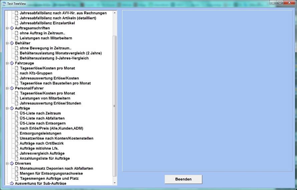Select Monatsumsatz Deponien nach Abfallarten
Viewport: 297px width, 190px height.
pyautogui.click(x=56, y=169)
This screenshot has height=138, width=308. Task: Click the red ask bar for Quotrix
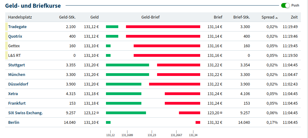(x=163, y=36)
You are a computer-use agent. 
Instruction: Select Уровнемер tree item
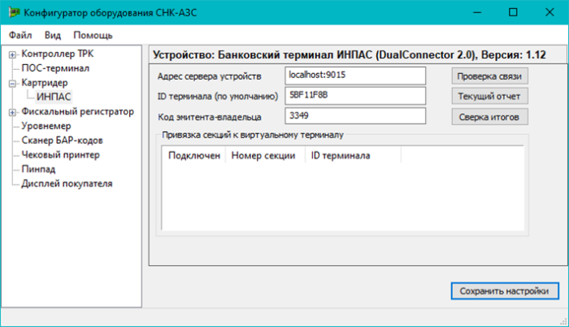[46, 126]
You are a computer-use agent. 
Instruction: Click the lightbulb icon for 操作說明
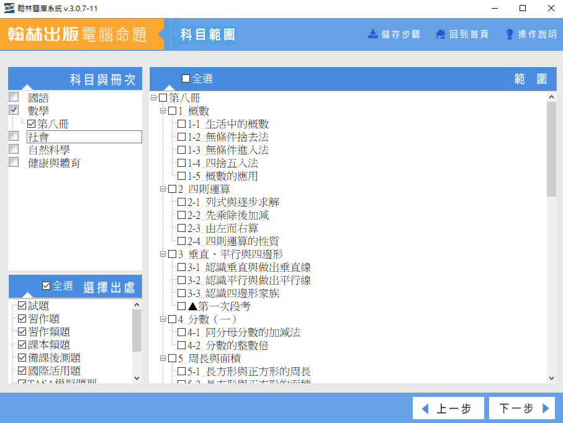coord(510,34)
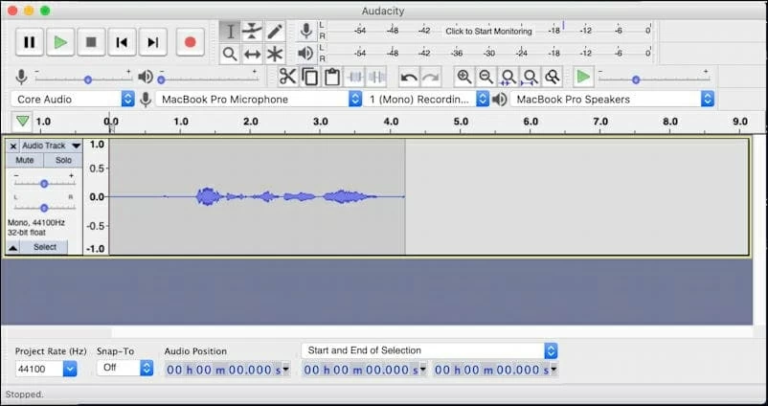Select the Draw pencil tool
The height and width of the screenshot is (406, 768).
(275, 32)
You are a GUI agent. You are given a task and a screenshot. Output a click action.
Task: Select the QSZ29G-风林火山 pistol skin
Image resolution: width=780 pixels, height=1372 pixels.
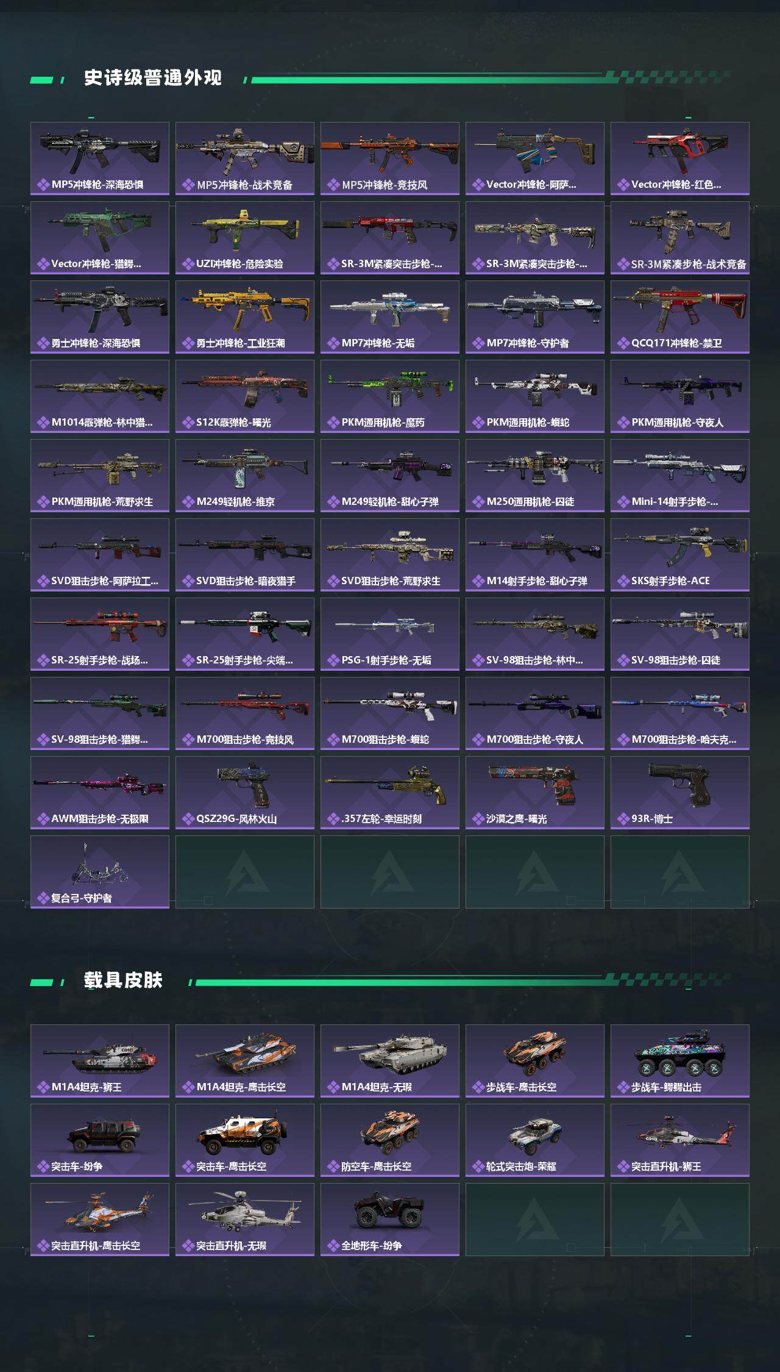(x=245, y=793)
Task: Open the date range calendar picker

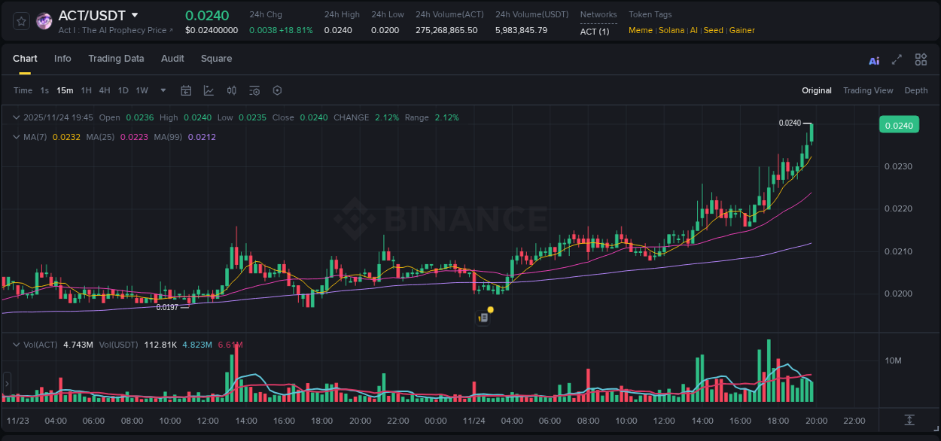Action: (x=186, y=90)
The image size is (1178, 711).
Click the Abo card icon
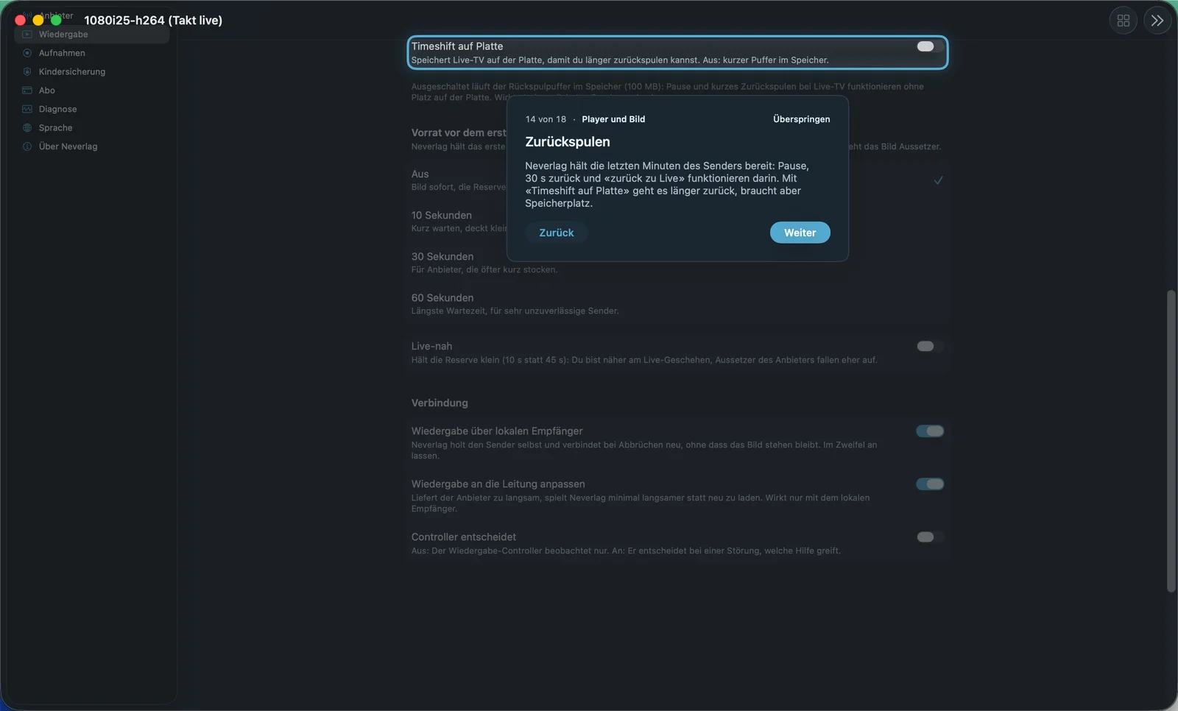click(27, 91)
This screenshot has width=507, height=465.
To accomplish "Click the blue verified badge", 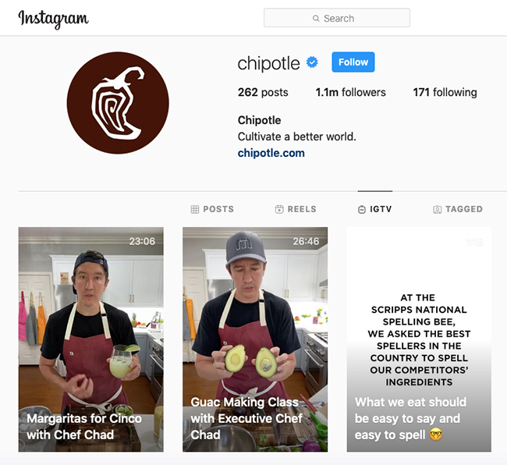I will coord(312,62).
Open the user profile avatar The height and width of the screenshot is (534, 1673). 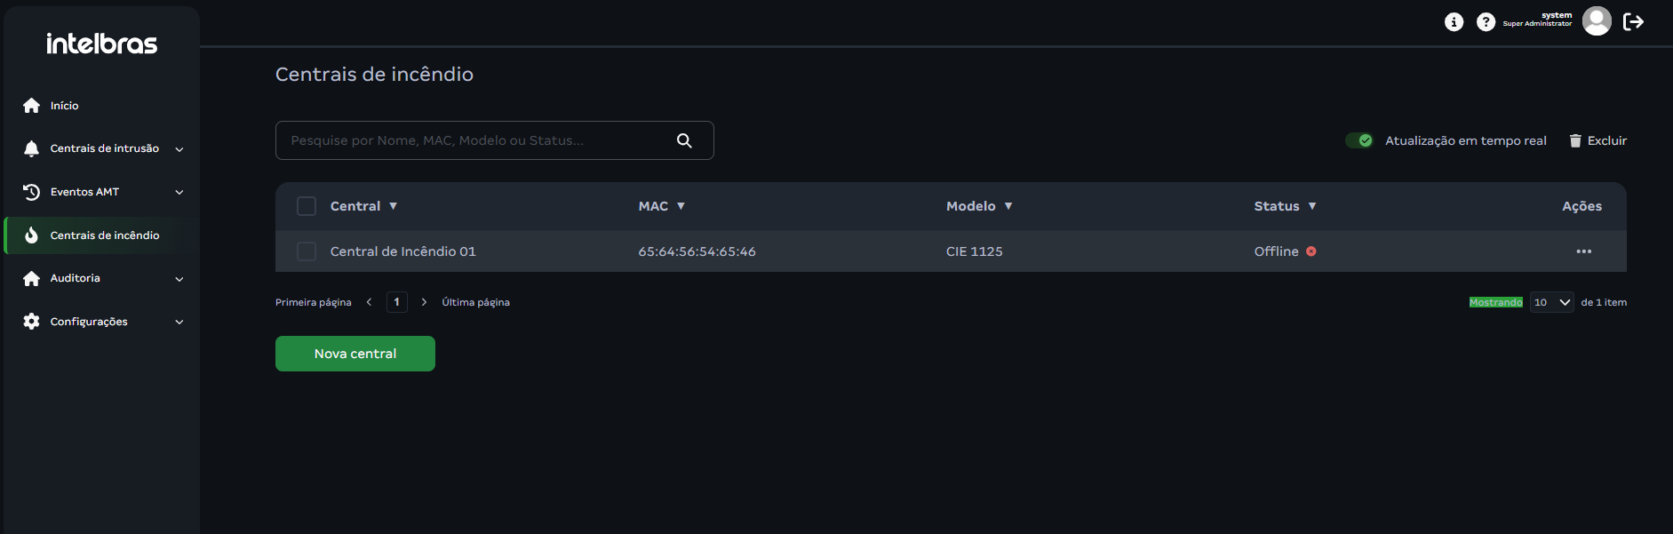pos(1597,20)
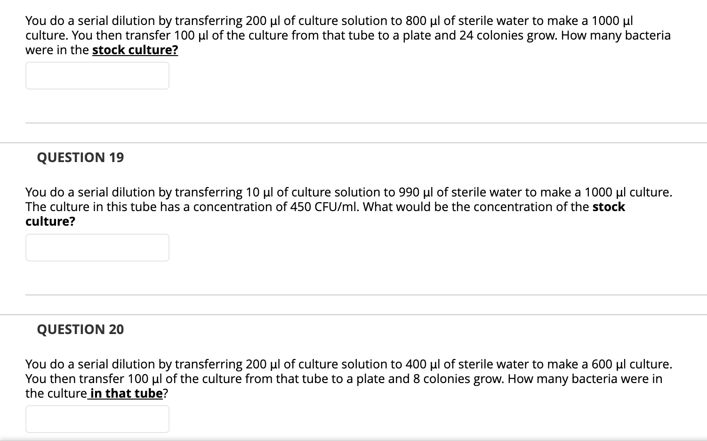Select the QUESTION 20 header

[80, 330]
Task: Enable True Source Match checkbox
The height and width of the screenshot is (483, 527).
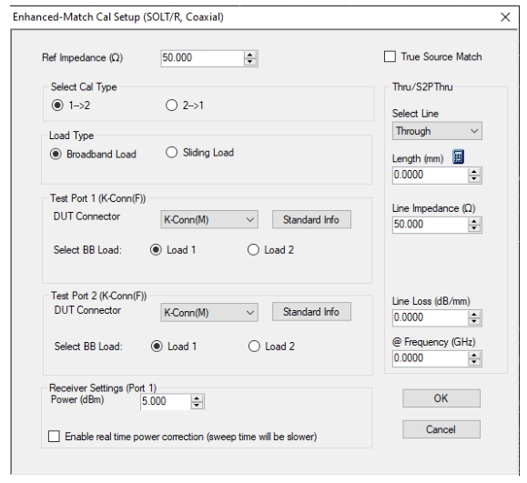Action: [390, 56]
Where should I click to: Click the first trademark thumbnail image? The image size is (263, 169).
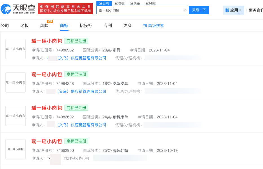[x=16, y=49]
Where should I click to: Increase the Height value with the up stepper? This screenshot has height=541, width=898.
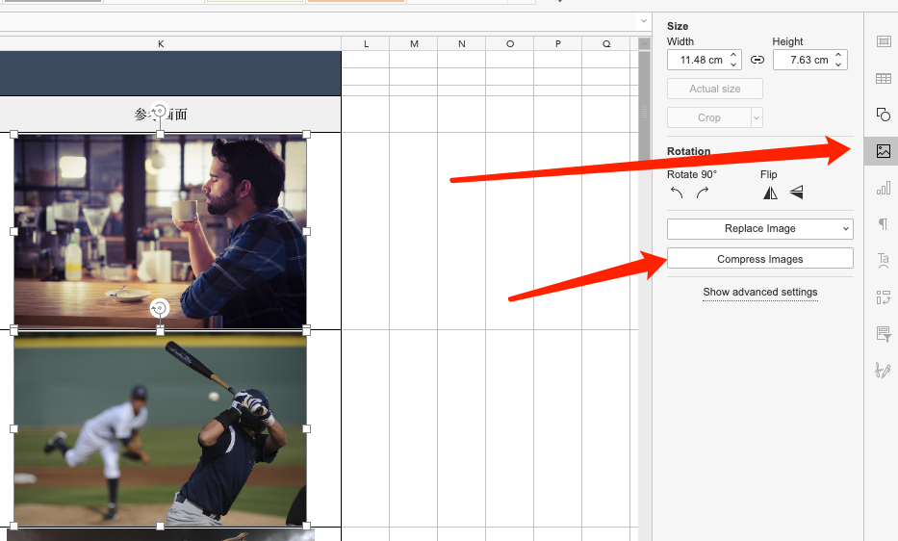click(839, 55)
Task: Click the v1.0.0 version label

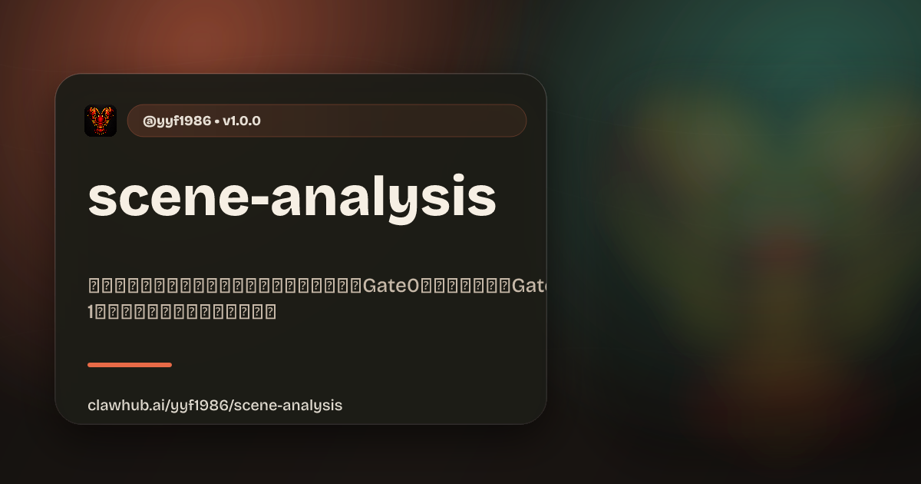Action: (x=242, y=121)

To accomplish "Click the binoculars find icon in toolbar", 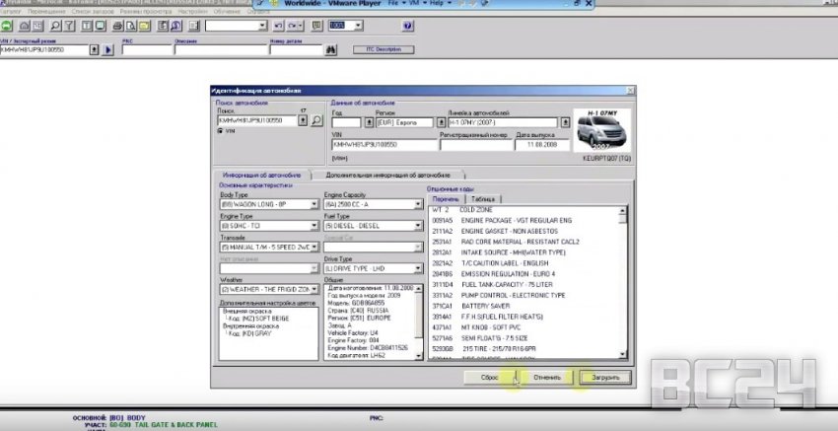I will click(x=332, y=48).
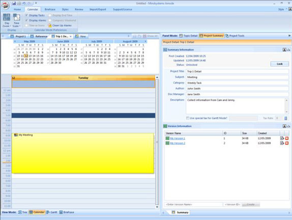Tick the Use special tax for Gantt checkbox

tap(187, 118)
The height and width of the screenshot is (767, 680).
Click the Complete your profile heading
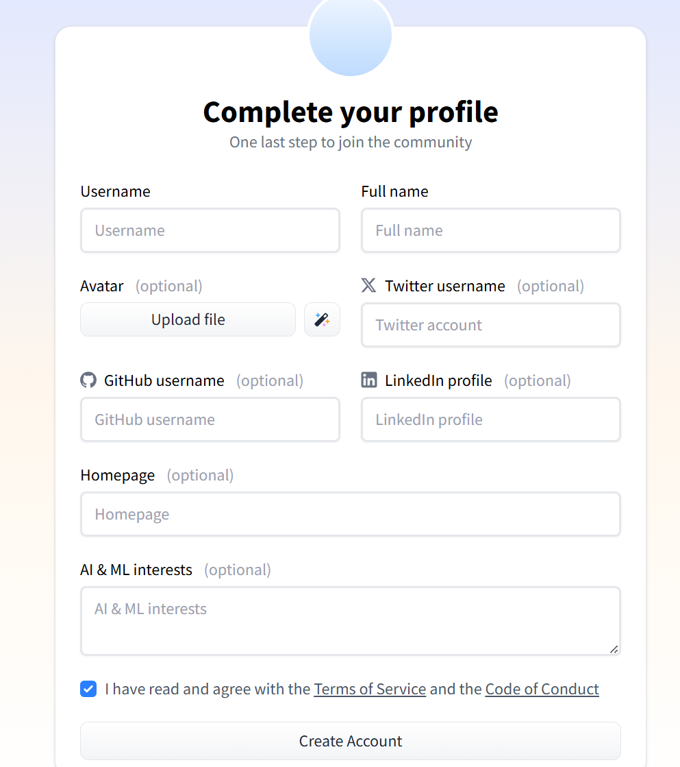click(x=350, y=112)
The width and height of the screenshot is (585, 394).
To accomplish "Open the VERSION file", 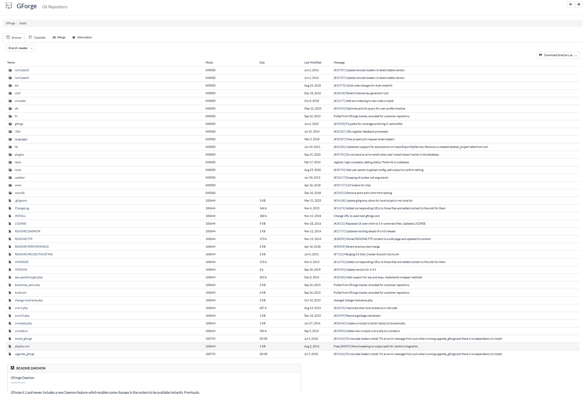I will [21, 270].
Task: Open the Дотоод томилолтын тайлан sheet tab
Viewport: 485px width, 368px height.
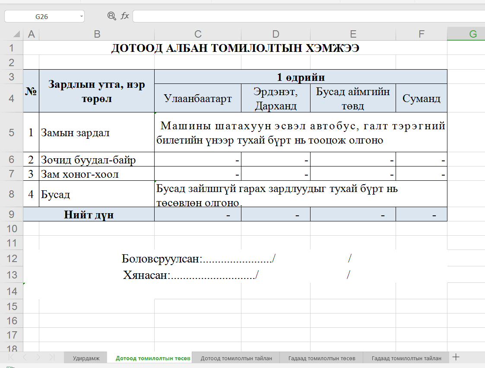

• What to produce
In the data above, retype only the stretch from the line with "Instruction: Click the" through the line with "The image size is (1178, 711).", word for word, and skip any pictures.

• Response for this exercise
Instruction: Click the lightbulb icon for 操作說明
coord(510,34)
Select the Draw pencil tool
The height and width of the screenshot is (406, 768).
(275, 32)
You are a GUI agent. You are given a task and a screenshot. Output a click action.
Task: Select the QSZ29G-风林火山 pistol skin
Image resolution: width=780 pixels, height=1372 pixels.
(x=245, y=793)
Task: Open the date range calendar picker

Action: (x=186, y=90)
The image size is (1178, 711).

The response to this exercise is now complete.